I'm afraid there is some misunderstanding. The problem of the treeview I'm talking about is the treeview you use in your IDE to display the project's contents. Sources, header files etc... When I click on the + sign of a source.c treeitem, I get to see the functions that are in this 'c' file, but apparently the parser of the IDE does not seem to find all functions in a source. As I said in the previous posting, it seems as if the parser stops at a certain amount of bytes processed. As if there is some kind of limitation. It has nothing to do with my projects, it's simply the IDE. Just because I find this a great feature, I noticed the flaw.
Pascal.
No misunderstanding I think - at least not on my part.

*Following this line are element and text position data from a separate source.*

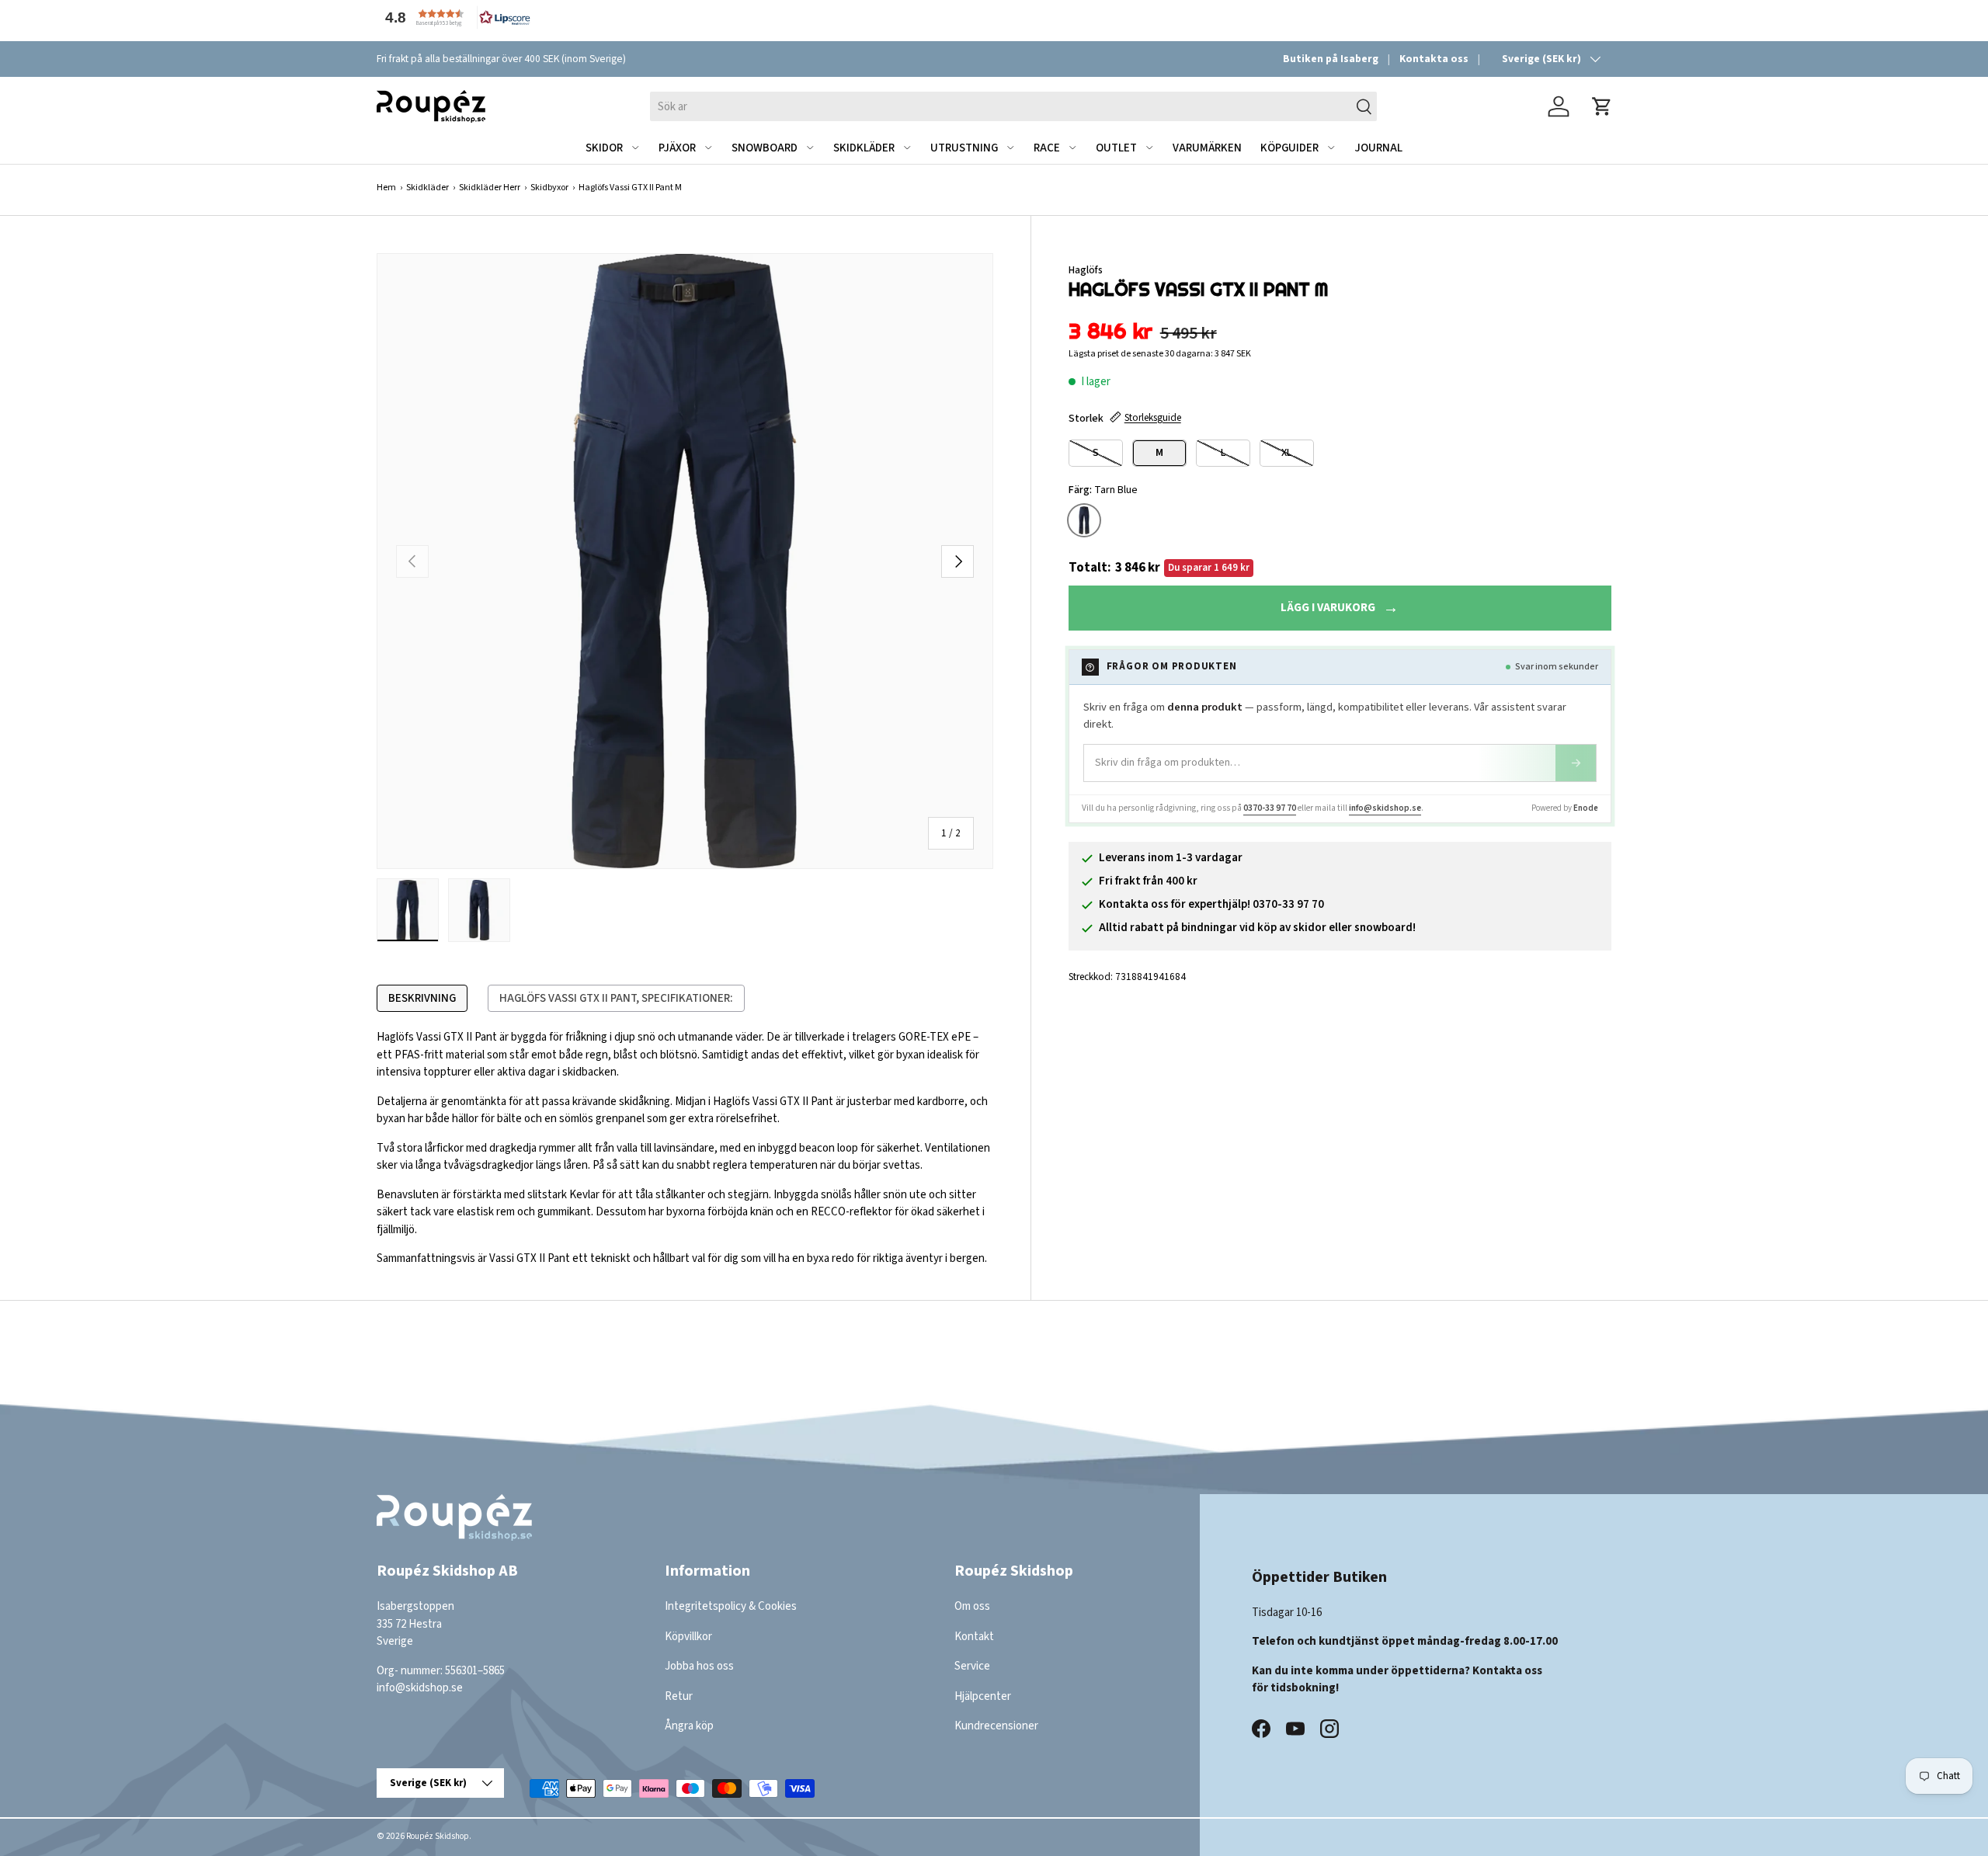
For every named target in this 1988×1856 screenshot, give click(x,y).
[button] (454, 17)
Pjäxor (677, 148)
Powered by (1564, 808)
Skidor (604, 148)
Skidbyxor (549, 187)
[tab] (422, 999)
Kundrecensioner (996, 1726)
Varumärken (1207, 148)
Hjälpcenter (982, 1696)
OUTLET (1116, 148)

There are no fixed limits in the IDE. I use the Browse Information manager (POBR) to find functions in source files. It uses a SQLite database - no fixed limits there either. I use a standard TreeView in the IDE, in theory there could be a limit here. I doubt it.
You could try the following from the command line:
POBR /W /B /F test.tag -KFP -L source.c >filename.txt
This will scan the source file called
source.c for functions and prototypes, and store the result in the database TEST.TAG and also the text file
filename.txt. If you can't find the missing function names in
filename.txt, they can (of course) never appear in the TreeView. I suspect the problem is here - not with any buffer limit.